水入りボトル落下解析を題材に、LS-DYNAでALE法による流体構造連成解析をおこなった事例です。
従来のALE法の他、Ver.R9から利用可能なStructured-ALE(S-ALE)、Ver.R10から利用可能な ALEモデルからS-ALEモデルへの自動変換機能を使用した解析を実施し、挙動や計算時間を 比較した結果を示します。また、流体メッシュの動きを構造物に追従させる設定による影響についても確認しています。
Structured-ALE(S-ALE)について
S-ALEは、従来のALEより高速化されたソルバーです。また、入力データに流体メッシュが不要であり、計算時に流体メッシュを自動生成します。 通常、S-ALEモデルではキーワードで流体メッシュ領域を定義しますが、ALEモデルからS-ALEモデルへの自動変換機能により、流体メッシュが存在する従来のALEモデルをS-ALEソルバーで計算することができます。
モデル概要
水平な剛体床に対して水入りのボトルを5度傾けて配置し、 モデル全体に初速度4,000mm/sと重力加速度を作用させて落下解析をおこなっています。
解析結果
※1 追従設定 流体メッシュの動きを構造物に追従させる設定。
ALEモデルでは*ALE_REFERENCE_SYSTEM_GROUPで追従設定をしているが(Case1)、S-ALEソルバーでは当該キーワードを使用できないため、自動変換ケースでは追従設定ができない(Case4)。
S-ALEモデルでは*ALE_STRUCTURED_MESHで追従設定を行っている(Case2)。
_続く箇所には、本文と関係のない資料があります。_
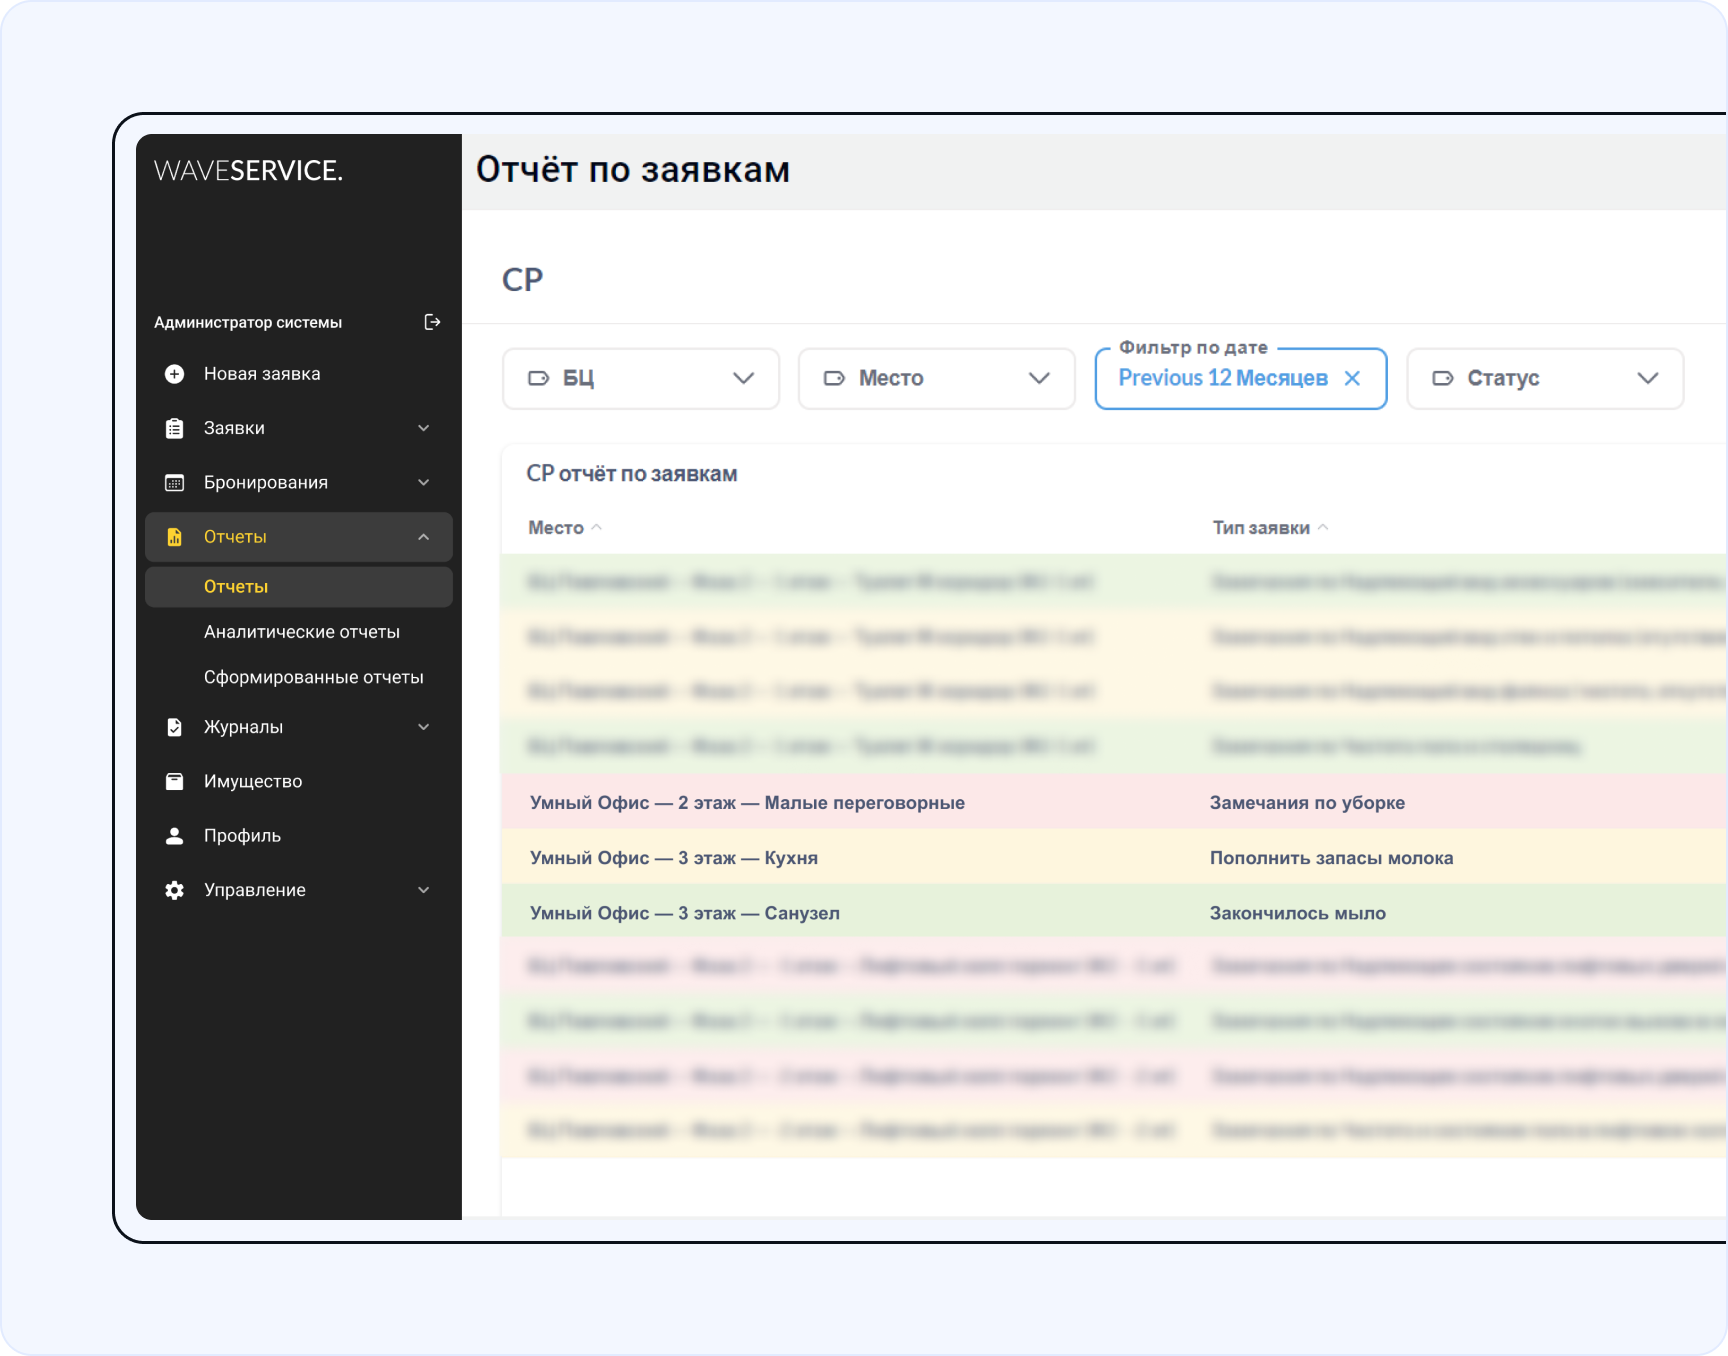Click the gear icon next to Управление
The width and height of the screenshot is (1728, 1356).
click(x=175, y=890)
※2 計算機環境:LS-DYNA R10.1.0 倍精度版、MPP 16並列
まとめ
・追従設定の有無により、水の挙動にやや違いが生じています。
計算時間は追従設定ありの方が 短くなっています。
・Case1とCase2、Case3とCase4を比較すると、S-ALEでは従来のALEとほぼ同じ挙動が得られており、
計算時間が短縮されていることが確認できます。
以上のことから、S-ALEはALE法による解析を簡便かつ高速に行う有用な手法であると考えられます。